As the global privacy community celebrates the first anniversary of the European Union’s General Data Protection Regulation (GDPR) in effect, a number of people are reviewing and writing about its industry impact in articles such as this one by Daniel Barber and this less optimistic one by James Sanders. The milestone also caused my compliance team and I to reflect on Anonyome’s program of work for GDPR compliance. We quickly realized that we needed to go back earlier, before GDPR came into effect, to do the retrospective justice.
For our GDPR program of work, the year before GDPR came into effect was more important for Anonyome than the year that followed, for this was the time when Anonyome Labs realized that:
- The EU shared the same ethos for privacy and data protection as Anonyome;
- Regulations such as GDPR reinforced the need for consumer privacy solutions such as our own MySudo and others; and
- GDPR was a comprehensive regulation which we could use to further improve our own systems and processes.
The first, fundamental decision we made as a company was to apply any GDPR driven improvements for all of our users, not just those whose data was covered by GDPR. Withdrawing our applications and service from the EU, providing a two-tier data protection regime or surreptitiously moving data to different data centers across the world to avoid regulation was never on the table for Anonyome. This was the right decision ethically and less implementation effort overall. We knew that this would also stand Anonyome in good stead as other jurisdictions around the world also introduced stronger privacy regulations. Better privacy for all!
Compared to many organizations, we felt that Anonyome’s use of privacy by design principles from when we started in 2014 positioned us well to be ready for GDPR. We already had a few other assets and processes in place and improved each of them in the lead-up to GDPR:
- Formalizing business processes around existing technical tools to support our users’ rights to access, correction and erasure of their personal data;
- Reviewing our existing processes for data breach and security incident response; and
- Achieving EU-US Privacy Shield certification.

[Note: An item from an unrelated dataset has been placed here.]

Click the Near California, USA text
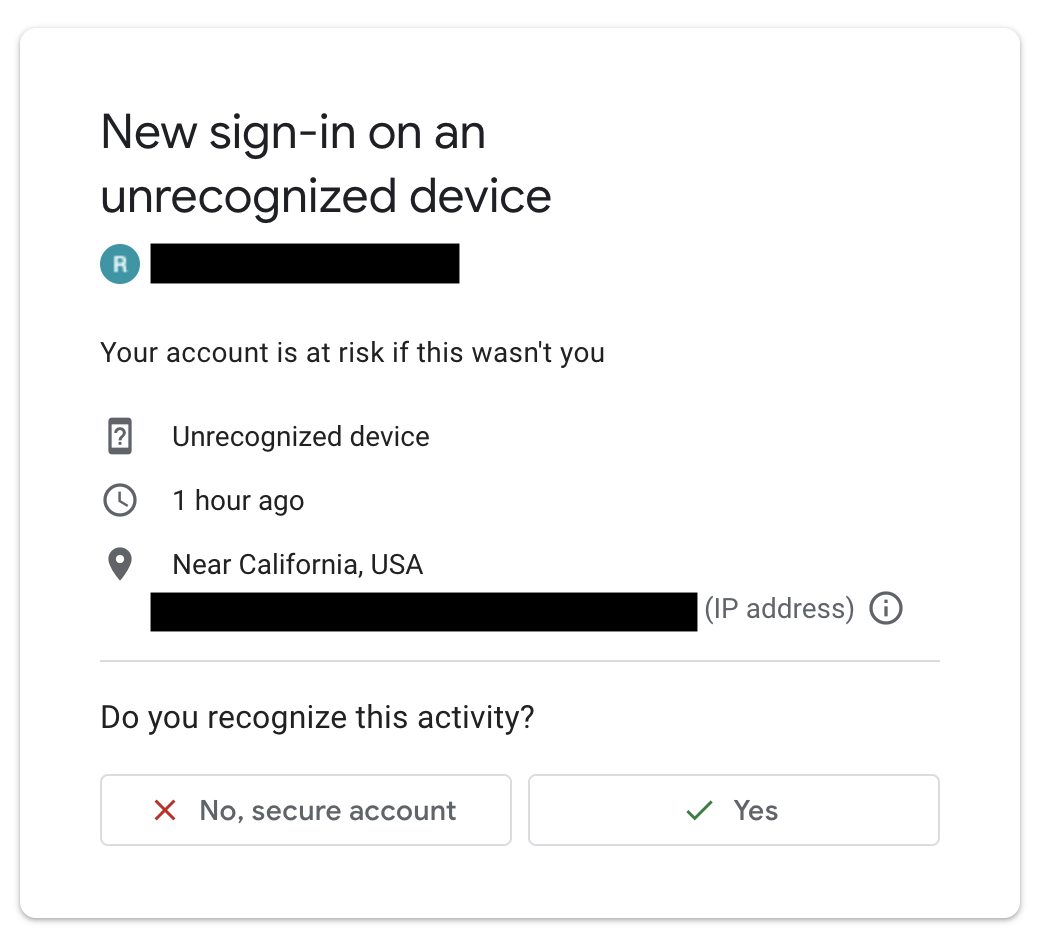This screenshot has height=950, width=1050. pos(298,564)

In addition to review and iterative improvement of existing assets, we also kicked off new ongoing initiatives:
- Creating and maintaining a data protection dictionary to track the location, use, protection (e.g. encryption at rest) and retention of personal data across systems managed by Anonyome and underpinning service providers;
- Obtaining Data Processing Addenda (DPA) with our service providers that may handle personal data; and
- Developing a process and formal method for conducting Privacy Impact Assessments (PIA).
Organizationally, the company decided to combine the Data Protection Officer function into my existing Chief Security Officer role, recognizing the co-dependence between these roles. While this was in part a necessary choice given the size of our growing company, bringing security and privacy together now may help Anonyome avoid the challenge of bringing these roles together later.
The First Year
Since GDPR came into effect on May 25, 2018, very little has changed at Anonyome, most likely due to our company’s alignment with the EU on privacy principles and (hopefully) the preparations we undertook in the lead-up to GDPR.

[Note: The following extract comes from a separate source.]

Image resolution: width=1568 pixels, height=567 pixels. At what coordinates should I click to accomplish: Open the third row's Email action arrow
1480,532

We have experienced a very small increase in right-to-access/correction/erasure requests over the past year. Some of these requests were likely from beyond the jurisdiction of GDPR, but as mentioned earlier, we serve all our users equally in this respect. Most of these requests are actioned within a couple of business days.
Each Privacy Impact Assessment (PIA) we perform improves our process and templates. Due to the nature of our business, we have probably performed more PIAs than are required under GDPR, but this was a conscious choice to make broader use of a good practice for broader benefit.

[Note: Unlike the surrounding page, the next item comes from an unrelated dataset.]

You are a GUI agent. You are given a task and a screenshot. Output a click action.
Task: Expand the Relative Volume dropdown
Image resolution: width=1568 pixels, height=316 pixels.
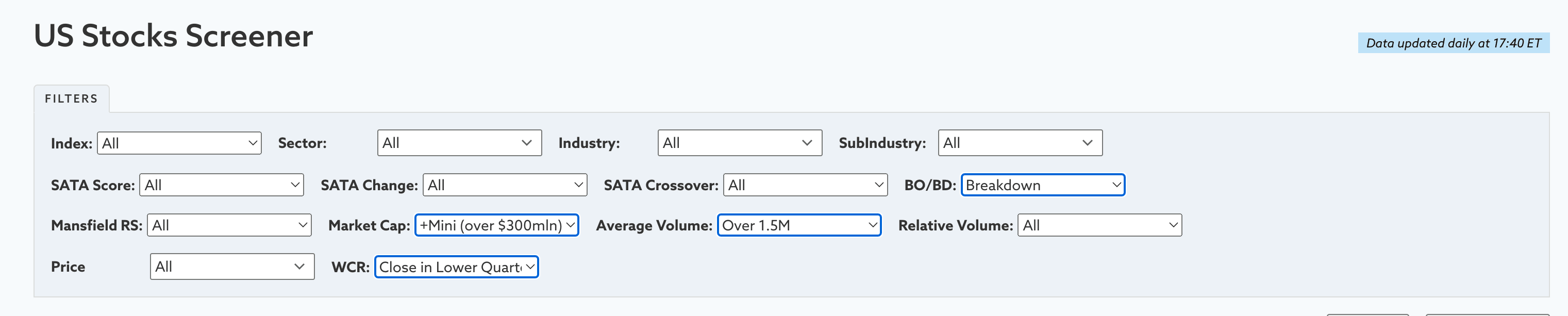(1099, 225)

We continue to review guidance from EU working parties and Data Protection Authorities and use them to improve our processes and systems.
Internally, the general publicity that GDPR received also led some of the Anonyome team to ask about the regulation and what it meant for Anonyome. This allowed another opportunity to put Anonyome’s reason for being into a broader industry context and reinforce why we do things the way we do.
The next couple of years will be significant for regulation and solutions for consumer privacy. More governments are looking at introducing stronger privacy regulation – California’s Consumer Privacy Act is one prominent example, assuming that the proposed amendments do not significantly water down the Act.
Facebook and its CEO now claims to believe that “the future is private”. I welcome their intent and hope that Facebook makes significant improvements in this area. I will reserve judgement until I see action, especially action that sacrifices short term revenue to be true to the principle. As Carl Sagan used to say, “Extraordinary claims require extraordinary evidence”.